◆ STATED PROBLEM 1: According to the football prediction post, how many features did the dataset contain?

◆ QUOTED PASSAGE:
My friend won TZS 100,000 last weekend by betting on some EPL football matches. Over the weekend, I decided to use Machine Learning and Analytics to solve the football match prediction problem and become rich in the process!.

I needed alot of match data and after browsing, I found this website which hosted match data for most of the leagues in the world. The files came in csv folders for each season. I decided to download files beginning from the 2000/01 season to date. I must admit that teams have changed alot since 2000. Nevertheless, it was quite amazing to have a look at all the data.

#Reading the folder path
v='PL'
p=paste('/home/kevin/Downloads/',v,sep='')
library('dplyr',warn.conflicts=FALSE)
#Defining function to merge the files
combine = function(mypath){
filenames=list.files(path=mypath, full.names=TRUE)
datalist = lapply(filenames, function(x){read.csv(file=x,sep=',')})
Reduce(function(x,y) {bind_rows(x,y)}, datalist)}
#Reading each file and combining them into a single dataframe
a=combine(p)
attach(a)

The dataset consisted of 68 features which contained match statistics and various betting odds.

names(a)
 [1] "Div"        "Date"       "HomeTeam"   "AwayTeam"   "FTHG"      
 [6] "FTAG"       "FTR"        "HTHG"       "HTAG"       "HTR"       
[11] "Referee"    "HS"         "AS"         "HST"        "AST"       
[16] "HF"         "AF"         "HC"         "AC"         "HY"        
[21] "AY"         "HR"         "AR"         "B365H"      "B365D"     
[26] "B365A"      "BWH"        "BWD"        "BWA"        "IWH"       
[31] "IWD"        "IWA"        "LBH"        "LBD"        "LBA"       
[36] "PSH"        "PSD"        "PSA"        "WHH"        "WHD"       
[41] "WHA"        "VCH"        "VCD"        "VCA"        "Bb1X2"     
[46] "BbMxH"      "BbAvH"      "BbMxD"      "BbAvD"      "BbMxA"     
[51] "BbAvA"      "BbOU"       "BbMx.2.5"   "BbAv.2.5"   "BbMx.2.5.1"
[56] "BbAv.2.5.1" "BbAH"       "BbAHh"      "BbMxAHH"    "BbAvAHH"   
[61] "BbMxAHA"    "BbAvAHA"    "PSCH"       "PSCD"       "PSCA"      
[66] "SJH"        "SJD"        "SJA"       

The key for the above features is contained on the data hosting website. They correspond to statistics such as full time goals,number of red cards and bet365 odds for a match. I reduced the column features to a manageable subset which I could work with. This necessitated a switch to SQL as I could simply run some few queries and get the desired table. I turned to the sqldf package to enable SQL on R environment. Below are the features which I selected as my predictors for the outcome of a match.

# HomeTeam = Home Team 
# AwayTeam = Away Team
# B365H = Bet365 home win odds
# B365D = Bet365 draw odds
# B365A = Bet365 away win odds
# LBH = Ladbrokes home win odds
# LBD = Ladbrokes draw odds
# LBA = Ladbrokes away win odds
# FTR = Full Time Result (H=Home Win, D=Draw, A=Away Win)

◆ RECORDS FOR THE EXERCISE:
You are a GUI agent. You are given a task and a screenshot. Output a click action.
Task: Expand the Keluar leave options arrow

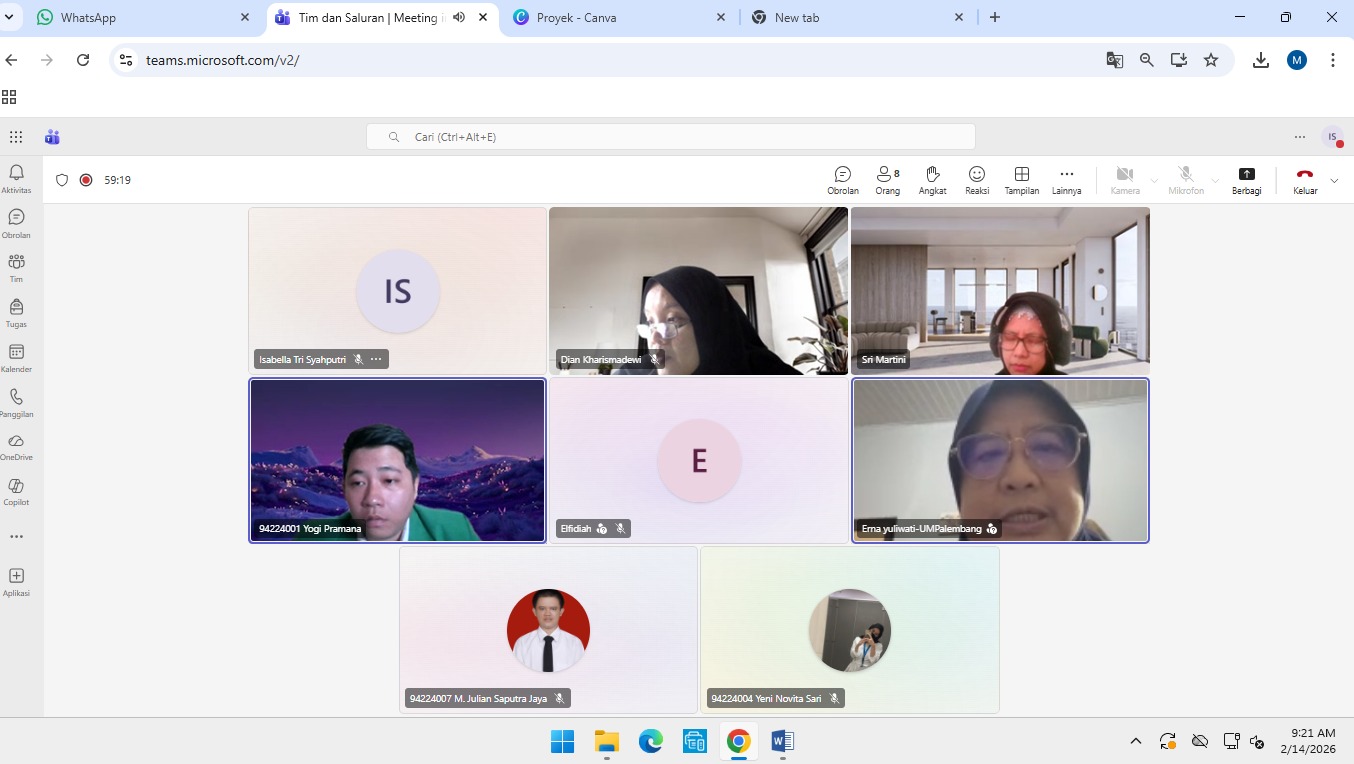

---

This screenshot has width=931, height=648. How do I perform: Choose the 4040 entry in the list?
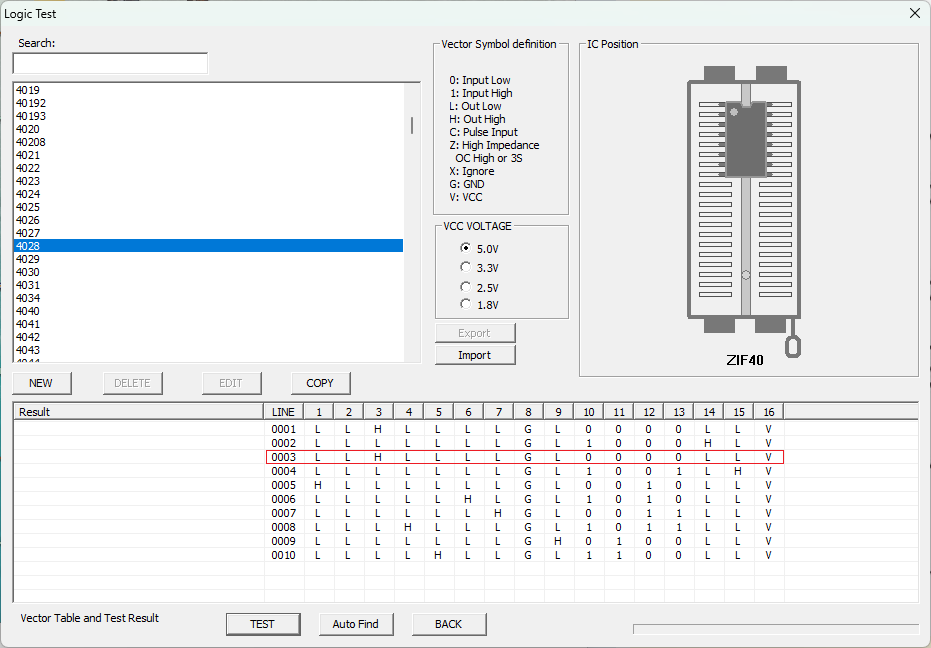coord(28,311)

...

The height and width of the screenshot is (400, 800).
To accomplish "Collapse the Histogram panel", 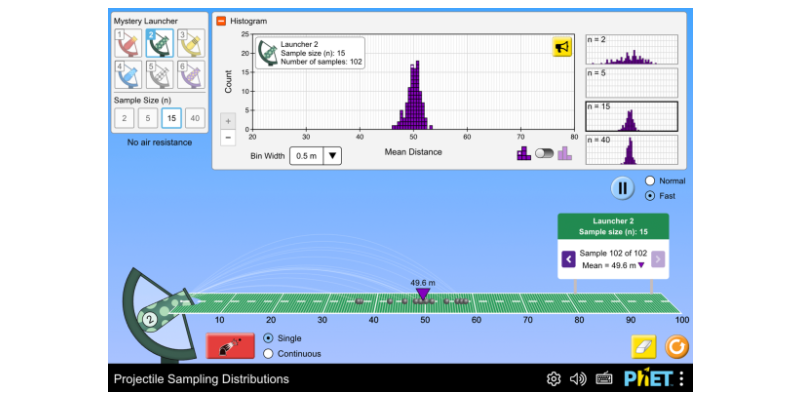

◆ STATED PROBLEM 2: Rewrite the records starting at the line containing "You are a GUI" and ending at the line containing "Task: Expand the Keluar leave options arrow", with "click action" changed to "tap action".

◆ FULL SOLUTION 1: 68

◆ FULL SOLUTION 2:
You are a GUI agent. You are given a task and a screenshot. Output a tap action.
Task: Expand the Keluar leave options arrow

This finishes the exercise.